Notably, Yoon pointed out the government’s policy of expanding the benefits of oriental medicine by comparing it to anticancer drugs.

“This year, the support for herbal medicine has been expanded, and for example, the evidence level for allergic rhinitis ‘Socheongyongtang,’ which is prescribed in herbal medicine, is shallow, but CDRC said it is listed in the herbal medicine prescription book, is in textbooks, and is used frequently in China and other countries,” Professor Yoon said. “I would like to ask again whether the reason for not setting the benefit standard is due to the difference of 5-20 percent and whether the economic opportunity cost could explain it. We must consider whether the public agrees and whether it is an efficient use (of insurance finance).”

“In 2022, 76 trillion won in health insurance premiums was collected, of which 10 trillion won was spent on malignant neoplasms, and 3 trillion won was spent on oriental medicine,” Yoon said. “However, the opportunity cost of 3 trillion won for oriental medicine is enough to pay for 20 Keytruda-class anticancer drugs assuming it required 176.2 billion won for using Keytruda as the first-line lung cancer treatment, 34 Tagrisso-class anticancer drugs if Tagrisso is used for primary lung cancer (92 billion won), and 35 Leclaza-class anticancer drugs if Leclaza is used for primary lung cancer (88.1 billion won).”

“I would like to say that an environment should be created where the government and experts can proactively provide benefits without the need for patients to petition,” Yoon said. “It is important to have an environment where fairness and common sense can be expected. For this, the decision-making process should be predictable, the basis for the decision should be disclosed, and in the case of pharmaceuticals, fair and predictable evaluation criteria should be established regardless of the field.”

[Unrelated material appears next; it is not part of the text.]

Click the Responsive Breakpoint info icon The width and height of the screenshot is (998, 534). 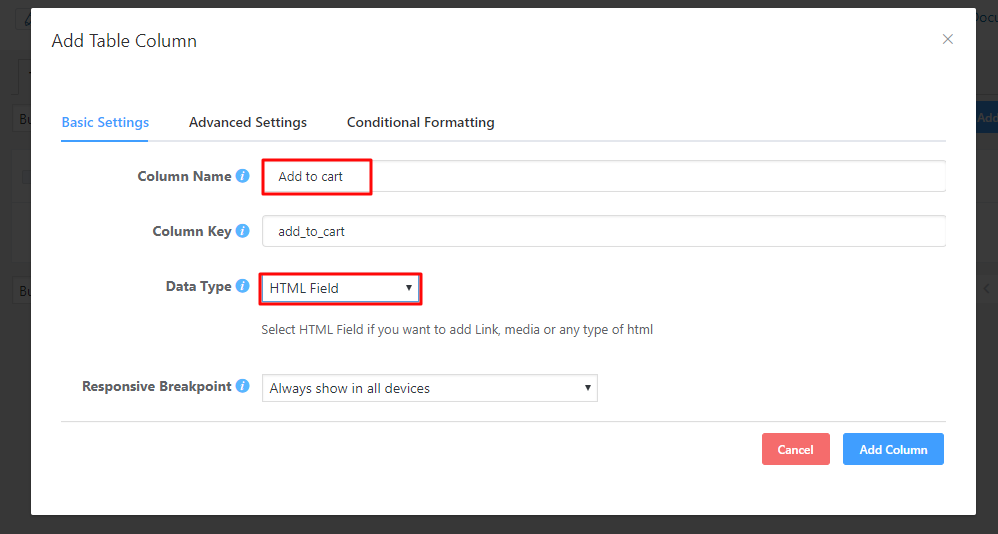pos(242,386)
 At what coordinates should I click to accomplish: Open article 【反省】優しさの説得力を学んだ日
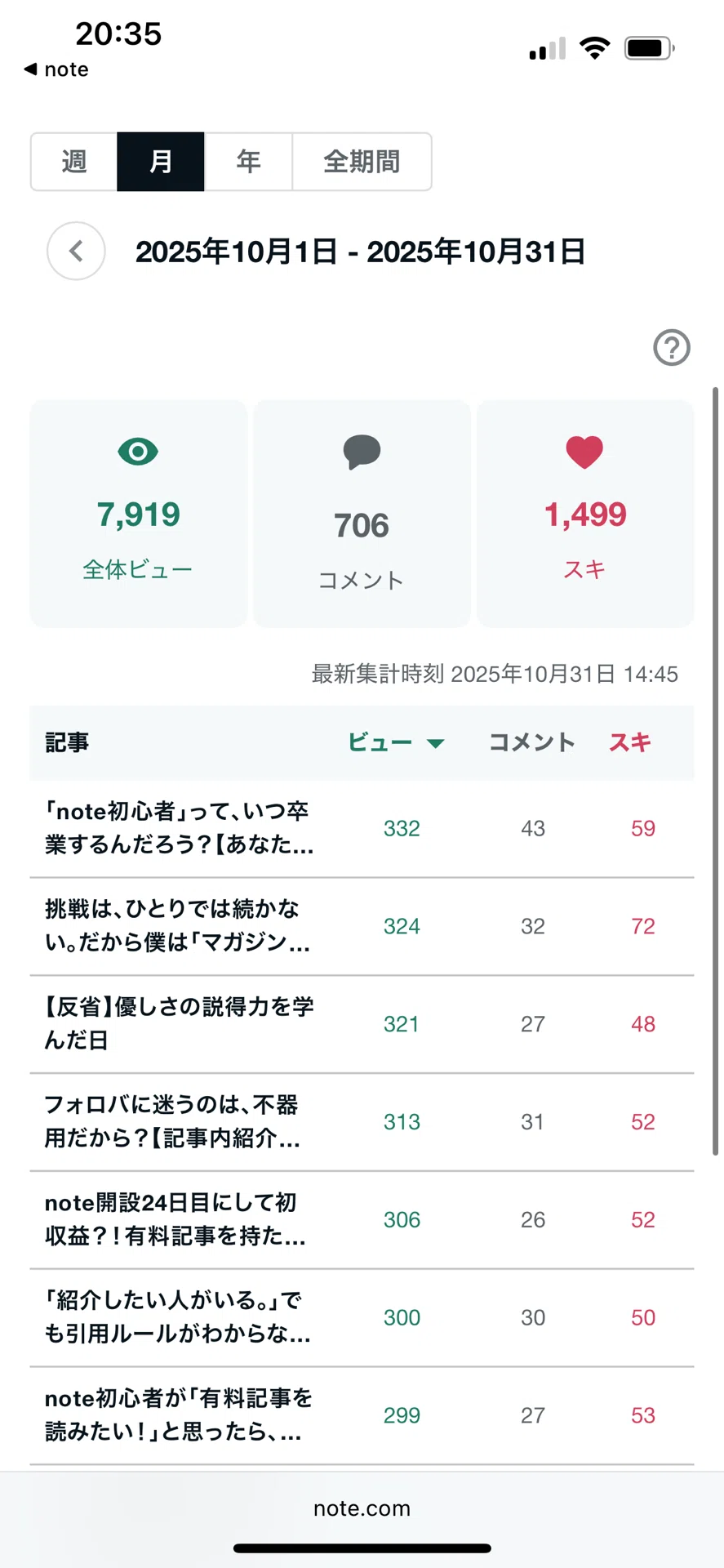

Professor Yoon also called for “establishing review criteria based on science and technology, respecting expert opinions.”

Kim Kook-hee (left), head of the Pharmaceutical Management Office at HIRA, answers panelists' questions during the workshop.

Professor Hong Min-hee of Yonsei Cancer Hospital took issue with the “gray zone,” where the criteria for reimbursement of anticancer drugs are unclear.

“The number of reimbursed drugs in lung cancer has indeed increased compared to the past, but there are many areas where the staging or pathological diagnosis is ambiguous or insufficient in the application of reimbursement,” Professor Hong said, presenting the examples of “gray zone” in clinical practice.

She pointed out that the current reimbursement criteria may not fully reflect the rapidly evolving lung cancer treatment landscape, as it is unclear whether different treatment options are available for different stages or pathologic diagnoses.

“If the HIRA's reimbursement standards are not further concretized, it may be difficult to provide optimal treatment to some patients,” Hong warned. “To provide the best treatment to more patients, it is necessary to collect opinions from experts continuously, flexibly apply the collected opinions to reimbursement policies, and provide channels for free communication with the HIRA.”

Kim Kook-hee, head of the Pharmaceutical Management Office at HIRA, introduced various cases where reimbursement standards were not set.

“The fact that many anticancer drugs do not have reimbursement standards does not mean that they are ineffective,” Kim said. “There are many good drugs out there, but they are too expensive, so we must consider their cost-effectiveness.”

“We are preparing financial arrangements by, for instance, excluding artificial tear solutions and cholinergic drugs from the reimbursement list. Still, it is not easy,” Kim said. “Considering the overall sequence, allowing new anticancer drugs to be used in the first line may be good. However, as a review agency, we are still agonizing over whether we are conducting a reasonable financial operation.”